-- Text passage follows --
Blog Book Marks

January Book Marks

Indie Bookstore of the Month – Word After Words Books in Truckee, California.

Whenever we visit Bob’s brother Jimmy and the rest of the Truckee Woodruffs, this bookstore is one of my first stops in the picturesque Western downtown, complete with gunslinger wooden sidewalks.  It’s the best place to browse what’s new and check out the coveted employees picks.

Military Theme:

The Longest Night, Andria Williams

While not a new release, this debut novel has stayed with me since I first read it.  Set in 1959, with its Jackie O style suits and Jell-O molds, the book is based on the true story of the only fatal nuclear accident to happen in America.  In the last days of the Quiet Generation, that slice of time before counter culture and the Vietnam War profoundly disrupted society, army specialist Paul Collier moves his wife and daughters to a remote Idaho town.  His assignment seems full of opportunity, to help oversee one of the nation’s first nuclear reactors.  His young wife struggles to find friendship among the pecking order of mostly older military wives and becomes friendly with a rancher in town, which sets tongues wagging.  When Paul discovers a cover-up at the reactor, he is forced to make a difficult decision.  The resulting emergency upends relationships and has fatal consequences.  This beautifully written book is about trust, secrets, rumors, marriage and how we often hurt those we love when we try to protect them.


Manhattan Beach, Jennifer Eagan

True confession, I wasn’t a huge fan of “A Visit from the Good Squad.”  Hey, we can’t all love a Pulitzer Prize winner every time.  But Eagan’s most recent novel (out in 2017) demonstrates without a doubt just what a gifted writer and sophisticated storyteller she is.  The lives of an Irish family in Brooklyn change course with the Depression and during the run up to WW2; a young woman becomes a diver as part of the war effort.  An ex-stock broker must now work for subsistence wages, a father disappears, a mobster fights his own battles, a sister needs a new wheelchair, and each person must come to terms with their own version of loss.  Eagan’s fleshed out characters and balanced dialogue allow the reader to make observations about the cultural limitations and social constrictions surrounding the coming of age in the mid- 20th century.  Her enviable use of language both reveals her characters’ inner workings and transports you to a different time.
-- Text passage concluded --
-- Raw data follows --
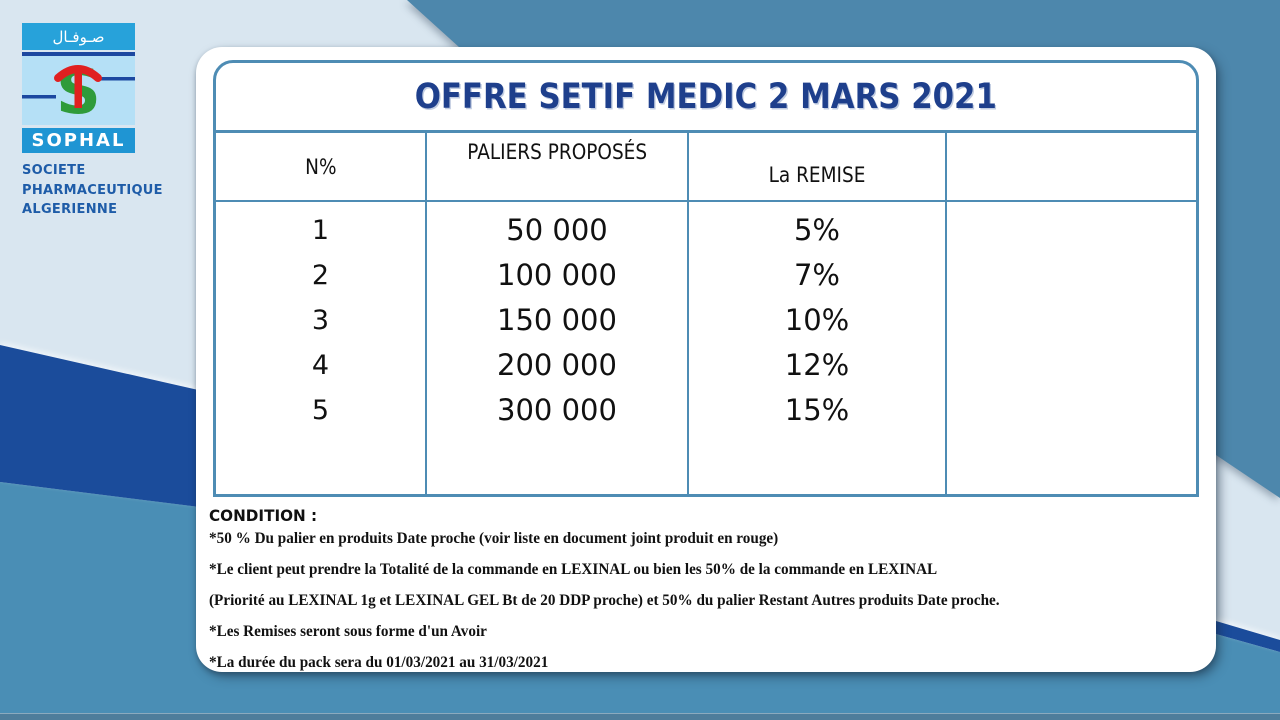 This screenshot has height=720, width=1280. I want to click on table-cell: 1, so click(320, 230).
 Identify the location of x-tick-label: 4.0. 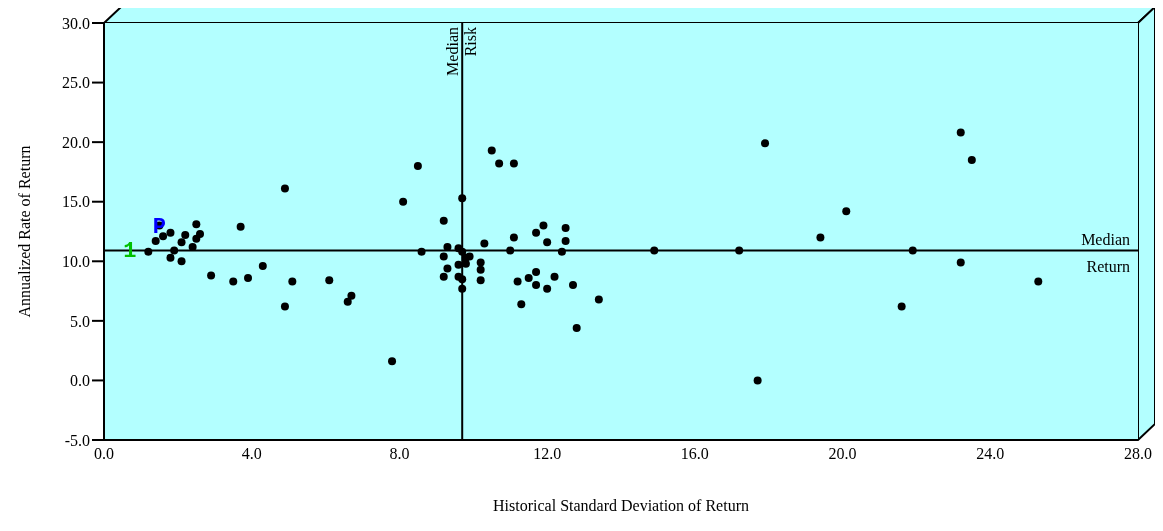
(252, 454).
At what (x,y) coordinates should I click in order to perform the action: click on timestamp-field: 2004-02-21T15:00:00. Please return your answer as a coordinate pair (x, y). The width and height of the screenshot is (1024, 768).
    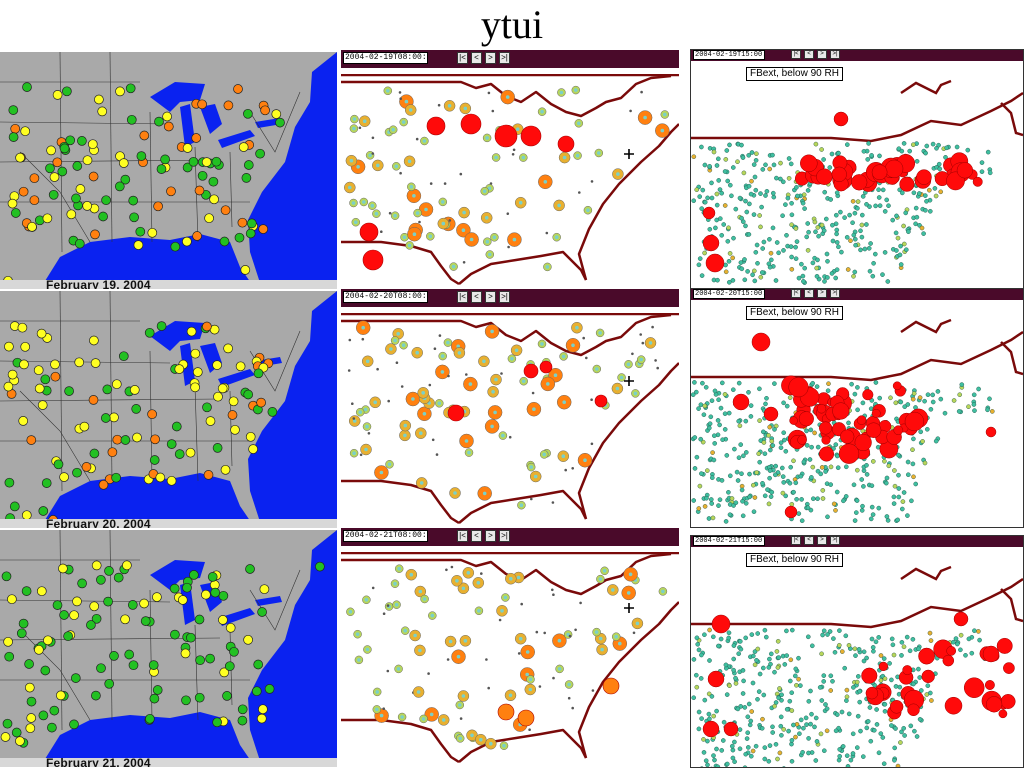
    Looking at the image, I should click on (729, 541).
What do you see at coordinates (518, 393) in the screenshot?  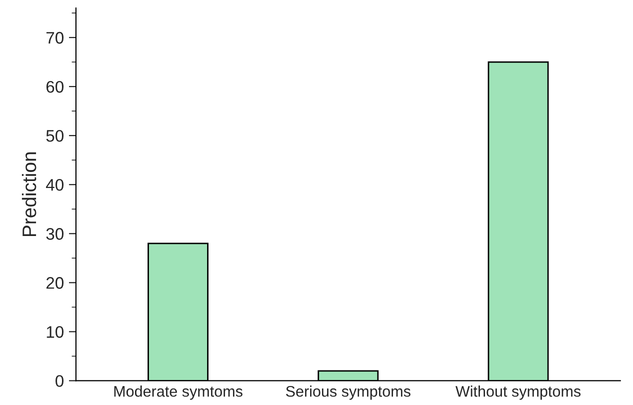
-- Raw data concluded --
-- Raw data follows --
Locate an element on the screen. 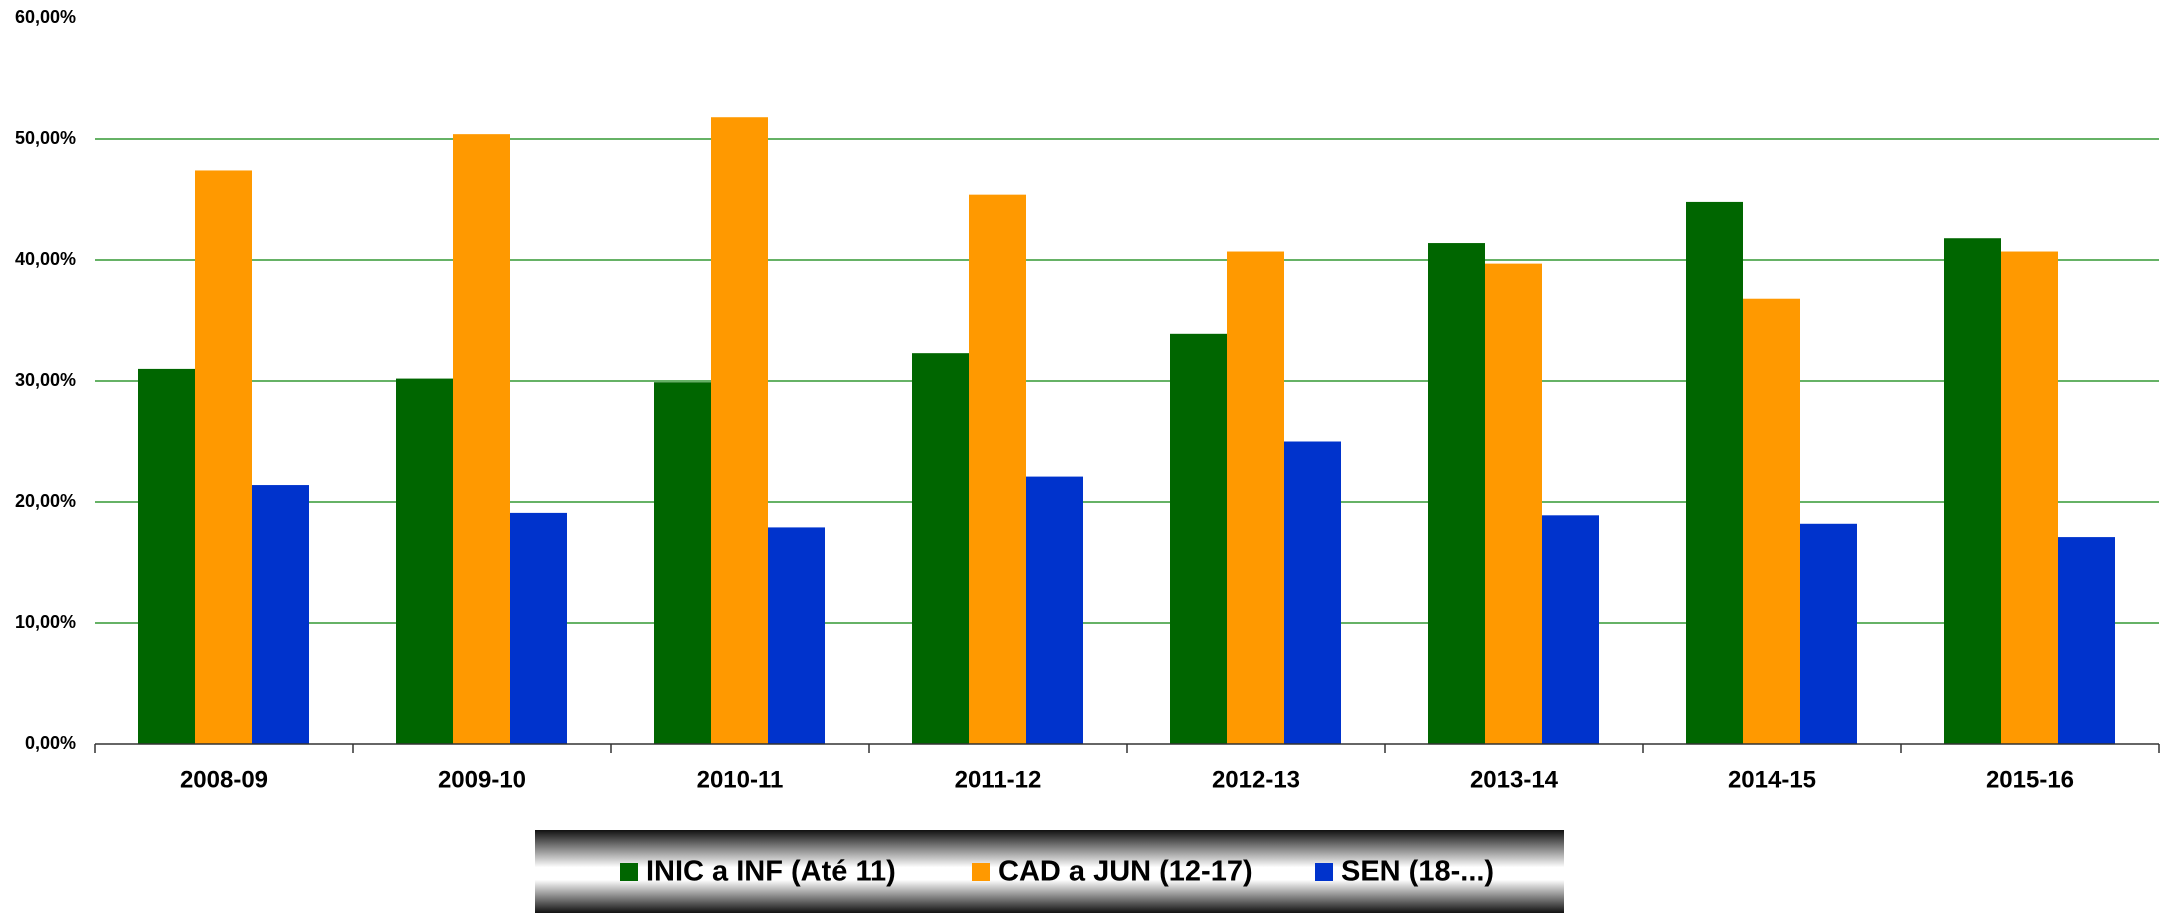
-- Raw data concluded --
Work instructions:
• a. Can you render the records as a JSON list of strings, one string per line with blank lines left out, covering everything from the line containing "At what (x,y)" down to the line containing "What do you"? Leave the pictures out of the answer.
• b. Could you carry the January book picks post forward from the point where it stops?

Outputs by task:
• a.
[
  "At what (x,y) coordinates should I click in order to perform the action: click on timestamp-field: 2004-02-21T15:00:00. Please return your answer as a coordinate pair (x, y). The width and height of the screenshot is (1024, 768).",
  "    Looking at the image, I should click on (729, 541).",
  "What do you see at coordinates (518, 393) in the screenshot?  "
]

• b.
The Woman in the Window, AJ Finn

Lights, camera, action!  Before the ink on the first draft could dry, this baby was sold in 4,975 countries, headed for the silver screen and has already climbed to the top of the book list.  So, if you’re ready to be totally engrossed in a good thriller, this is your next read.  Think of a combo of “Girl on the Train” (totally unreliable, chardonnay-sipping narrator) and the psycho-bending, neck snapping nature of “Gone Girl” and then throw in some of Hitchcock’s “Rear Window.”  The protagonist is an agoraphobic nosy parker, who sees a little too much from her perch at the window.  Or does she?  For Hitchcock fans, the double bonus is multiple old movie references and I practically hear the violin screech of the “Psycho” strains as I read.  The characters pop off the page and like any tight suspense book, there are some well executed revelations and a nice twisty ending that I didn’t see coming.  This book puts the “thrill” in thriller.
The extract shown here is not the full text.